Borley Rectory (Borley rectory) was a late Victorian mansion in Borley, a town on the River Stour, on the border of Essex and Suffolk . It was considered "England's most haunted house" until it was destroyed by fire in 1939. The alleged decades-long haunted house was made famous in the 1930s by the controversial parapsychologist Harry Price , who was later suspected of having staged many of the poltergeist phenomena in the house himself. The area of ​​the former rectory still has a local color for self-proclaimed ghost hunters , esotericists and para-scientists.

history

Reverend Henry Dawson Ellis Bull, before 1892

The dark, brick building in nested Pugin style with 23 rooms in 1863 on behalf of the pastor allegedly built Reverend Henry Dawson Ellis Bull on the foundations of an old monk monastery. The area, surrounded by tall trees, has been considered an ominous place by the residents for centuries, where, according to legend, a monk had a forbidden love affair with a nun from the neighboring monastery in the 14th century. The tragic couple was then sentenced to death. According to various traditions, the monk was either beheaded or hanged and the nun was walled up alive in the cellar vault of the monastery. The nun's ghost is said to have appeared near her grave in order to wander back and forth between the two monasteries on the so-called "nun's path". There were also frequent sightings of a ghost carriage and the unsettling appearance of a headless man in the Borley area.

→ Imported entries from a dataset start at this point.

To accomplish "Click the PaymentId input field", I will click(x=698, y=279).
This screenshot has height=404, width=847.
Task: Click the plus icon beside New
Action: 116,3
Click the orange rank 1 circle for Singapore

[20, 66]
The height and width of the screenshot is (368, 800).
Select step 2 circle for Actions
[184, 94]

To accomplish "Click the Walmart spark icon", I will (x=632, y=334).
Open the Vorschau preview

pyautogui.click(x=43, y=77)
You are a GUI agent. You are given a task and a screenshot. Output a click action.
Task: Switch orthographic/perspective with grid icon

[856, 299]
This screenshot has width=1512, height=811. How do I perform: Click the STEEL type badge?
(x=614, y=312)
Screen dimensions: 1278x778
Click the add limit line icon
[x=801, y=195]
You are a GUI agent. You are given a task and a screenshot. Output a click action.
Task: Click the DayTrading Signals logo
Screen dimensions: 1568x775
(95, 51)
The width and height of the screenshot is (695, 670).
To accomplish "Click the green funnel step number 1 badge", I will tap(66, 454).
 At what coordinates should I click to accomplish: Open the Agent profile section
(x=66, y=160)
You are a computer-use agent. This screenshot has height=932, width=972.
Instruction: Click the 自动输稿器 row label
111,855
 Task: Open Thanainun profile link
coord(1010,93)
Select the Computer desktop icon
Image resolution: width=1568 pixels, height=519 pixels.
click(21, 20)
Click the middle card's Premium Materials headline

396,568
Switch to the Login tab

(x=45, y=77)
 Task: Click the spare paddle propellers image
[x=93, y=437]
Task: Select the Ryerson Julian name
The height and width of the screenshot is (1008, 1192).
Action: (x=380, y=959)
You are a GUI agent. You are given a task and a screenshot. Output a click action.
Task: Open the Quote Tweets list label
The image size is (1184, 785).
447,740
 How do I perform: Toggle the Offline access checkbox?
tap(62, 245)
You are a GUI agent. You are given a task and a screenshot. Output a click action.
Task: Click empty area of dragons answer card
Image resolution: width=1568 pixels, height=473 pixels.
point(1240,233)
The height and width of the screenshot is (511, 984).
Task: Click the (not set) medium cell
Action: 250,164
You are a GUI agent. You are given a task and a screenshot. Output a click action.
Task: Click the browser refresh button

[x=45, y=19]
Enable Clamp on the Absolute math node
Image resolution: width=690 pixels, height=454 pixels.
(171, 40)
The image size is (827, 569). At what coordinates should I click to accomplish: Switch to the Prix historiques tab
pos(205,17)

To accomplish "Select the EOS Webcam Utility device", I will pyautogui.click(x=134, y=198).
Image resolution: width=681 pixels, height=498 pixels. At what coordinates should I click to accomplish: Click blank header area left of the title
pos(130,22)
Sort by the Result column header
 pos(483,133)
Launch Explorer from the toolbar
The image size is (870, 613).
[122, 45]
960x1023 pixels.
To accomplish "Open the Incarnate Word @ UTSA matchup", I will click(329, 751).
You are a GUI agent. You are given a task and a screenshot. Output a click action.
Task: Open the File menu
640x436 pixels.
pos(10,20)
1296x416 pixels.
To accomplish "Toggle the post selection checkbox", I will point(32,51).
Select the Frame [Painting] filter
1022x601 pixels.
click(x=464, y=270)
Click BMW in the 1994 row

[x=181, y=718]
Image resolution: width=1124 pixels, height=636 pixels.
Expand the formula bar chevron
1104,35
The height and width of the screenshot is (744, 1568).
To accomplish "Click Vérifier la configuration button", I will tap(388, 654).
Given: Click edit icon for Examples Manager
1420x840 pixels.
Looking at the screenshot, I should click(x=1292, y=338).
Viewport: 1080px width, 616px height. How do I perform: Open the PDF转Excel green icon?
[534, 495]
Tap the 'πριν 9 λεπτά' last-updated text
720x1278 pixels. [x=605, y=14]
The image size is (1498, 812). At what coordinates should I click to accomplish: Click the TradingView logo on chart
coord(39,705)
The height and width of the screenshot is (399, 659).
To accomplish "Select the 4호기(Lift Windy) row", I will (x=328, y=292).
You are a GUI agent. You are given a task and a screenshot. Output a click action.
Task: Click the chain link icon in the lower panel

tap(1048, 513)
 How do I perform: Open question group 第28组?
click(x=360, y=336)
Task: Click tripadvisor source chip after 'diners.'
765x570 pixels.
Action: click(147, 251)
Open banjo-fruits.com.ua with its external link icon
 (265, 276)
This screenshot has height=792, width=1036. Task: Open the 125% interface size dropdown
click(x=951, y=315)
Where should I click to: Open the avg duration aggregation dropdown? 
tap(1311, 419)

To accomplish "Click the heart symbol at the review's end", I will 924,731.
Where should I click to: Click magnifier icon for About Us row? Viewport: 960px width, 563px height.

When the parish was established on the Nuns Path, these apparitions are said to have increased. The Reverend Bull and his family of 15 soon reported a wide variety of mysterious incidents. In the evening, the residents are said to have been observed through a window by a "sad-looking ghost nun", whereupon the exasperated Reverend had the window walled up. After that, the mysterious processes in the house worsened dramatically: objects are said to have been thrown through the rooms by invisible hands, knocking and scraping noises of unknown origin were reported, and bells were sometimes inexplicably rung. Two of the Reverend's daughters told of a shadowy figure they believed they had seen in the garden of the rectory on the nuns path. A daughter is said to have been awakened roughly by a slap in the face; Another claimed to have made out the figure of a dark man with a large hat next to her bed at night.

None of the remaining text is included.